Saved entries
━━━

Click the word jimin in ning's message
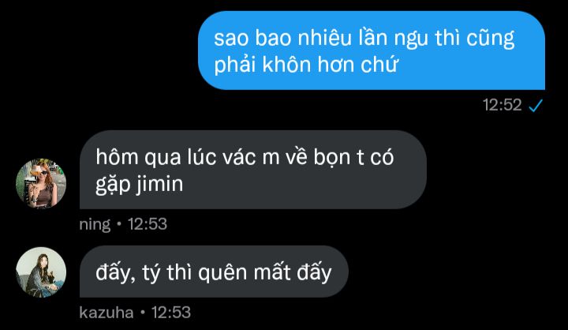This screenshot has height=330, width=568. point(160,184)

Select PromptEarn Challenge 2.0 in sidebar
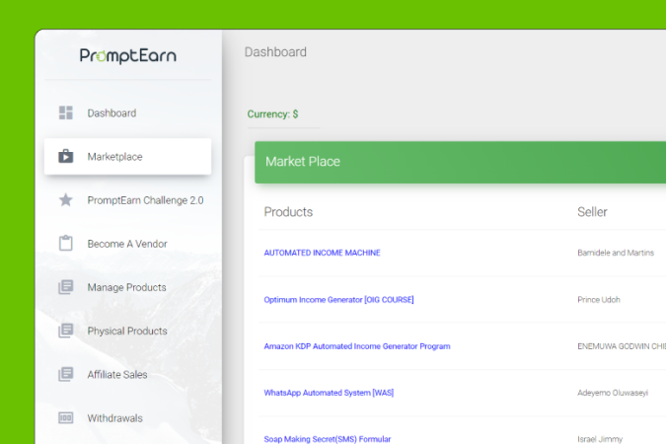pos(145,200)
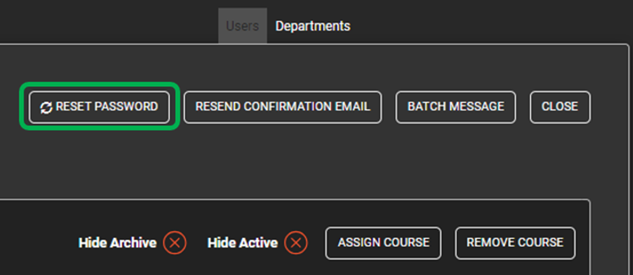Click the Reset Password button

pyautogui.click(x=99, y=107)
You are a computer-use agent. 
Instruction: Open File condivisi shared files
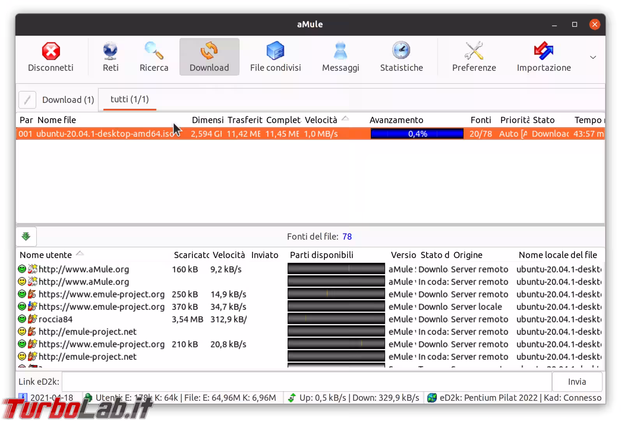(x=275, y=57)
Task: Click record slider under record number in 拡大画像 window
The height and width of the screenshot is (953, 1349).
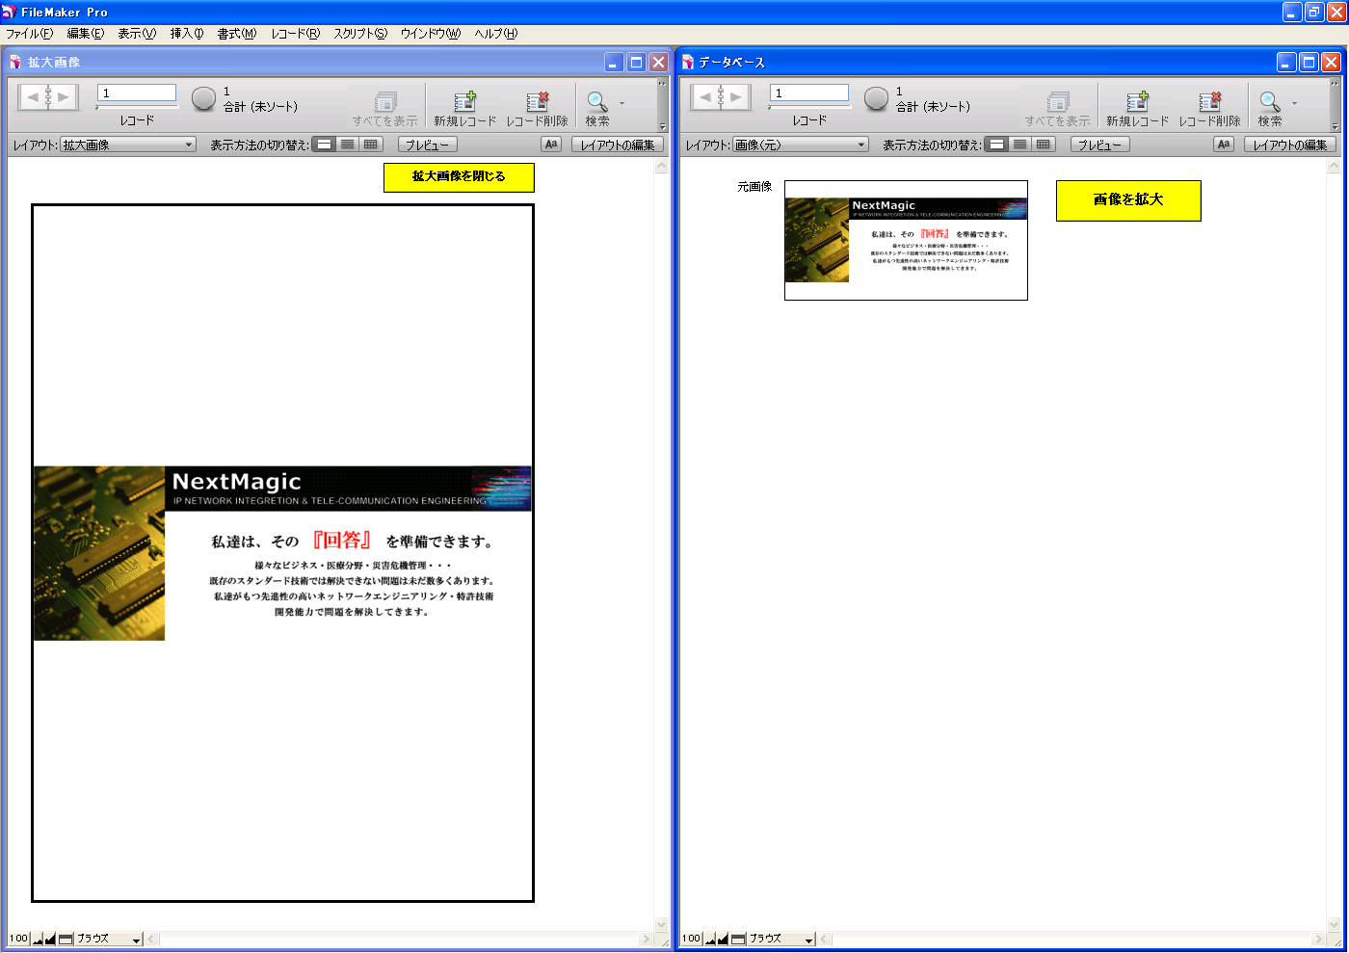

━━━

= Exercise directions =
Each line above must be set down exactly, though no picture should be carried over.

= Solution to this exercise =
Click the word jimin in ning's message
This screenshot has height=330, width=568. point(160,184)

Select PromptEarn Challenge 2.0 in sidebar
pos(145,200)
Click the Reset Password button

pyautogui.click(x=99, y=107)
You are a computer-use agent. 
Instruction: Open File condivisi shared files
(x=275, y=57)
Task: Click record slider under record number in 拡大画像 window
The height and width of the screenshot is (953, 1349).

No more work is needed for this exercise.